■ Set task:
Output the lines as a JSON list of strings, one string per line, with blank lines omitted. Start at the first line and end at the line containing "pos(1222,312)".

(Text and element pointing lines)
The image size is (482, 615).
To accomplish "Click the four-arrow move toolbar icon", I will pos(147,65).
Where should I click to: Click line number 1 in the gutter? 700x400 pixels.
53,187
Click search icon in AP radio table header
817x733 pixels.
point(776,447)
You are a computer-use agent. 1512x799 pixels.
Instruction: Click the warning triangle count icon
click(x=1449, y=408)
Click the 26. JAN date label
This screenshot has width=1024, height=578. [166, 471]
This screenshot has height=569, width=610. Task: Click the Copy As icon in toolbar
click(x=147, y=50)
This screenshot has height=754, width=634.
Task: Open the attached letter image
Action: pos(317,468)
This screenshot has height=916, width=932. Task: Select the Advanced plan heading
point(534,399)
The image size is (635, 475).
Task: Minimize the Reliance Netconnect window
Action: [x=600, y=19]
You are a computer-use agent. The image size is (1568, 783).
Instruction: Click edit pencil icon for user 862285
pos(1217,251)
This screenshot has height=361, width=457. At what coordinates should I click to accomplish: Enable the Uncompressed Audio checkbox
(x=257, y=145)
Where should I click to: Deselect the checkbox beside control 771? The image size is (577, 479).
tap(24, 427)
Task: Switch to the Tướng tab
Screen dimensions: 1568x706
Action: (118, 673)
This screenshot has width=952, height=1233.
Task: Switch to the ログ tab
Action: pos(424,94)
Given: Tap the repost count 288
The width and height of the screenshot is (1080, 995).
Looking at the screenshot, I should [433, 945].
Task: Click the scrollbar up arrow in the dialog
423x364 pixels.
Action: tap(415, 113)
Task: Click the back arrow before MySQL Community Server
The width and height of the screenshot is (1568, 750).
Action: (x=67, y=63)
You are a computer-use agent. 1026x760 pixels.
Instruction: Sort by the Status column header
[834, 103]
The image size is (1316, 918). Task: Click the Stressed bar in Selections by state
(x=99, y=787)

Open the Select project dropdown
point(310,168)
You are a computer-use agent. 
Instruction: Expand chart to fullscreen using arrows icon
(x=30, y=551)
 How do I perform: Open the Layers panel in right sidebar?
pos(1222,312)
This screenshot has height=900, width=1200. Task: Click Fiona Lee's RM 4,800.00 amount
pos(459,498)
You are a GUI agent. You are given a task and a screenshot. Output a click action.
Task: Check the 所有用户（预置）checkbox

■ Right answer:
[
  "The image size is (482, 615).",
  "To accomplish \"Click the four-arrow move toolbar icon\", I will pos(147,65).",
  "Where should I click to: Click line number 1 in the gutter? 700x400 pixels.",
  "53,187",
  "Click search icon in AP radio table header",
  "817x733 pixels.",
  "point(776,447)",
  "You are a computer-use agent. 1512x799 pixels.",
  "Instruction: Click the warning triangle count icon",
  "click(x=1449, y=408)",
  "Click the 26. JAN date label",
  "This screenshot has width=1024, height=578. [166, 471]",
  "This screenshot has height=569, width=610. Task: Click the Copy As icon in toolbar",
  "click(x=147, y=50)",
  "This screenshot has height=754, width=634.",
  "Task: Open the attached letter image",
  "Action: pos(317,468)",
  "This screenshot has height=916, width=932. Task: Select the Advanced plan heading",
  "point(534,399)",
  "The image size is (635, 475).",
  "Task: Minimize the Reliance Netconnect window",
  "Action: [x=600, y=19]",
  "You are a computer-use agent. The image size is (1568, 783).",
  "Instruction: Click edit pencil icon for user 862285",
  "pos(1217,251)",
  "This screenshot has height=361, width=457. At what coordinates should I click to accomplish: Enable the Uncompressed Audio checkbox",
  "(x=257, y=145)",
  "Where should I click to: Deselect the checkbox beside control 771? The image size is (577, 479).",
  "tap(24, 427)",
  "Task: Switch to the Tướng tab",
  "Screen dimensions: 1568x706",
  "Action: (118, 673)",
  "This screenshot has width=952, height=1233.",
  "Task: Switch to the ログ tab",
  "Action: pos(424,94)",
  "Given: Tap the repost count 288",
  "The width and height of the screenshot is (1080, 995).",
  "Looking at the screenshot, I should [433, 945].",
  "Task: Click the scrollbar up arrow in the dialog",
  "423x364 pixels.",
  "Action: tap(415, 113)",
  "Task: Click the back arrow before MySQL Community Server",
  "The width and height of the screenshot is (1568, 750).",
  "Action: (x=67, y=63)",
  "You are a computer-use agent. 1026x760 pixels.",
  "Instruction: Sort by the Status column header",
  "[834, 103]",
  "The image size is (1316, 918). Task: Click the Stressed bar in Selections by state",
  "(x=99, y=787)",
  "Open the Select project dropdown",
  "point(310,168)",
  "You are a computer-use agent. ",
  "Instruction: Expand chart to fullscreen using arrows icon",
  "(x=30, y=551)",
  " How do I perform: Open the Layers panel in right sidebar?",
  "pos(1222,312)"
]